Schreibe jetzt mal 75GB an Filmen auf die HDD mal schauen ob sie da auch abbricht. Werde sie heute auf jedenfall zurückschicken und mir eine neue andere HDD bestellen. Die von dir verlinkte hört sich interessant an ich glaub die kaufe ich mir mal.

Energieoption von den Festplatten hatte ich vor geraumer Zeit schon mal umgestellt nur wusste ich es nicht mehr. Habe es gerade nur wieder gesehen das es auf "Nie" steht

Edit:
Konnte die 75GB ohne probleme auf die Seagate HDD schreiben. Muss ich das jetzt kapieren?


----------



## Softy (4. Mai 2013)

Ich würde mal die aktuellste Version von Crystaldiskinfo nehmen: CrystalDiskInfo - Download - CHIP Online, die hohen Werte bei LEse- und Suchfehlerrate könnten auch ein Auslesefehler sein.

Wenn das Windows Backup immer exakt an der gleichen Stelle abbricht, ist es unwahrscheinlich, dass es an der HDD oder am USB-Kabel oder -Port liegt. Dann ist der Fehler vermutlich beim Backup-Programm. Kannst Du da mal ein anderes testen?


----------



## StefanStg (4. Mai 2013)

So hier ein Bild mit der aktuellen Version. Habe jetzt nur ein Bild von der 2,5" WD die Seagate habe ich schon wieder eingepackt zum Versenden

Das kann schon sein das es Windows Backup Progamm liegt aber bei 4 verschiedenen Rechnern?


----------



## minicoopers (4. Mai 2013)

Versuch doch mal die Daten einfach so auf die Platte zu kopieren, wenn dann die Platte wieder ausgeht, liegt es sehr wahrscheinlich an der Platte. Ansonsten an dem Windows Backup


----------



## StefanStg (4. Mai 2013)

minicoopers schrieb:


> Versuch doch mal die Daten einfach so auf die Platte zu kopieren, wenn dann die Platte wieder ausgeht, liegt es sehr wahrscheinlich an der Platte.

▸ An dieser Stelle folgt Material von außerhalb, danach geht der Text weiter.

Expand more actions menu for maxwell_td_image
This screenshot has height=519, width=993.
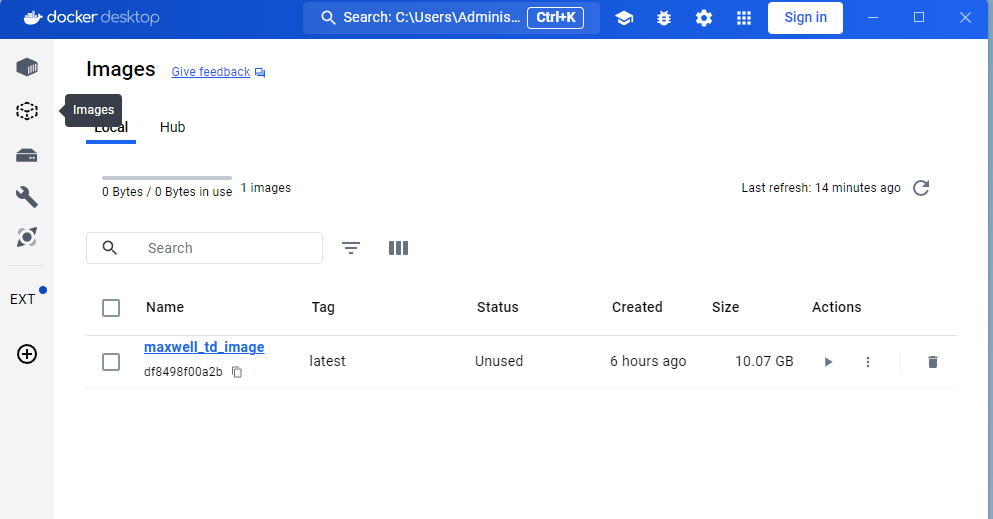[868, 362]
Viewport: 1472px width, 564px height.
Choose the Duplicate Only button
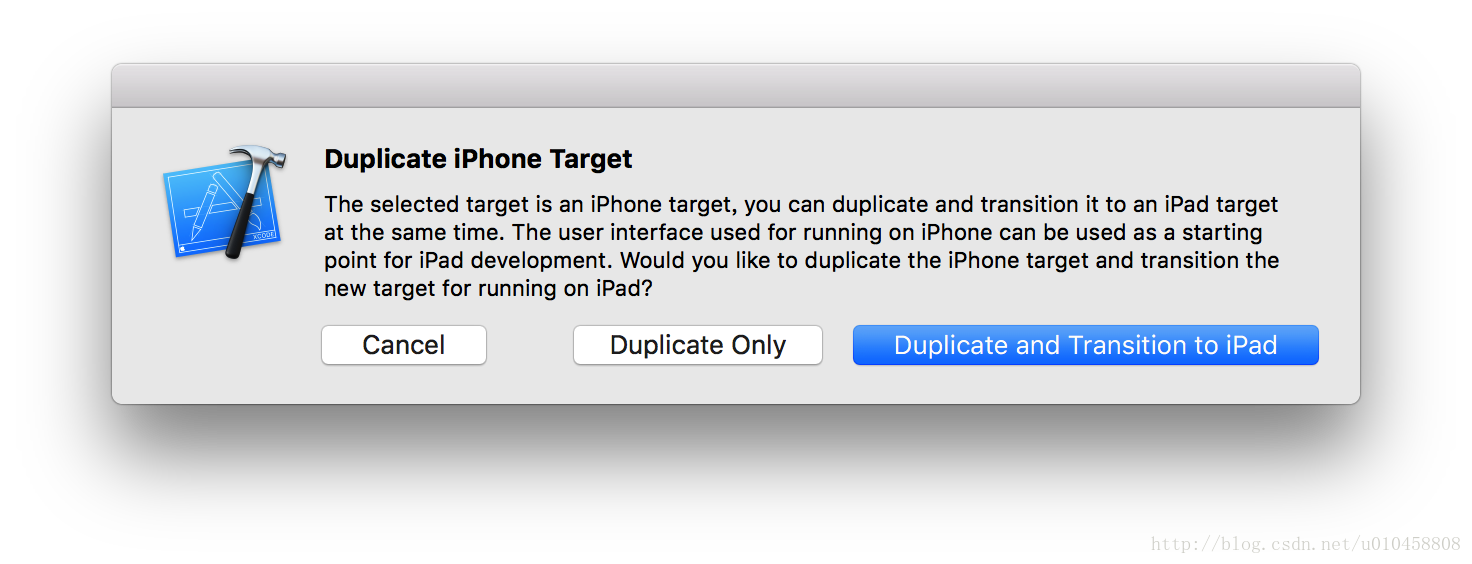tap(698, 345)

Ansonsten an dem Windows Backup


 
Habe vorhin 75GB an Daten auf die HDD kopiert ohne das sie sich ausschaltet was ich davon halten soll


----------



## minicoopers (4. Mai 2013)

Wieviel GB werden bei dem Backup denn geschrieben?
Wenn Du so mehr kopieren kannst als beim Backup gesichert wurden, liegt es m.M.n. am Windows Backup Programm.
Du könntest zum testen auch mal dieses Programm nurzen. Acronis True Image 2013 - Download - CHIP Online
Ist halt nur ne Testversion, aber reicht zum testen ja


----------



## StefanStg (4. Mai 2013)

Bin mir jetzt nich sicher müssten aber um die 100GB sein. 
Hmm das kann natürlich sein trotzdem komisch das es auf meiner 3,5" WD ohne probleme funktioniert.
Werde Acronis mal testen.


----------



## minicoopers (4. Mai 2013)

Hast Du mit der 3,5" WD Windows Backups machen können?
Vielleicht liegt es ja auch an Windows Backup in Kombination mit USB 3


----------



## StefanStg (4. Mai 2013)

Jap mit der geht es ohne probleme hat ebenfalls USB3 ist diese Festplatte Western Digital My Book Essential 2000GB, USB 3.0 (WDBACW0020HBK-EESN) Preisvergleich | Geizhals Deutschland
Mit der habe ich keine probleme ein Backup zu machen.


----------



## minicoopers (4. Mai 2013)

Ok dann gehen mir langsam die Ideen aus


----------



## StefanStg (4. Mai 2013)

Nicht schlimm. Schicke sie auf jedenfall zurück 4TB sind mir doch zuviel. Mir reichen 2 oder 3TB


----------



## minicoopers (4. Mai 2013)

OK aber Reserven zu haben, kann nicht schaden


----------



## the.hai (4. Mai 2013)

StefanStg schrieb:


> Nicht schlimm. Schicke sie auf jedenfall zurück 4TB sind mir doch zuviel. Mir reichen 2 oder 3TB


 
Man kann niemals zuviel haben, aber zuwenig leider sehr schnell!!!!


----------



## StefanStg (5. Mai 2013)

the.hai schrieb:


> Man kann niemals zuviel haben, aber zuwenig leider sehr schnell!!!!


 
Das stimmt schon was du sagst. Nur weiß ich nicht ob ich wirklich die 4TB brauche. Mal schauen welche ich mir bestelle.

Edit:
Hier ist mal der Fehler was immer kommt wenn ich das Backup machen. Vill hilft es weiter


----------



## the.hai (5. Mai 2013)

Bei den preisen is 3tb auch mit das günstigste, bloss ich wollt mit meiner externen mal ruhe haben. Bin halt datenmessi mit zig backups. Vor 5jahren hätte ich auch nie gedacht, dass ich mal 10,5tb intern haben werde, da waren 2x1tb schon endlos vielspeicher...


----------



## KonterSchock (6. Mai 2013)

2tb hat zurzeit das beste p/l


----------



## StefanStg (6. Mai 2013)

the.hai schrieb:


> Bei den preisen is 3tb auch mit das günstigste, bloss ich wollt mit meiner externen mal ruhe haben. Bin halt datenmessi mit zig backups. Vor 5jahren hätte ich auch nie gedacht, dass ich mal 10,5tb intern haben werde, da waren 2x1tb schon endlos vielspeicher...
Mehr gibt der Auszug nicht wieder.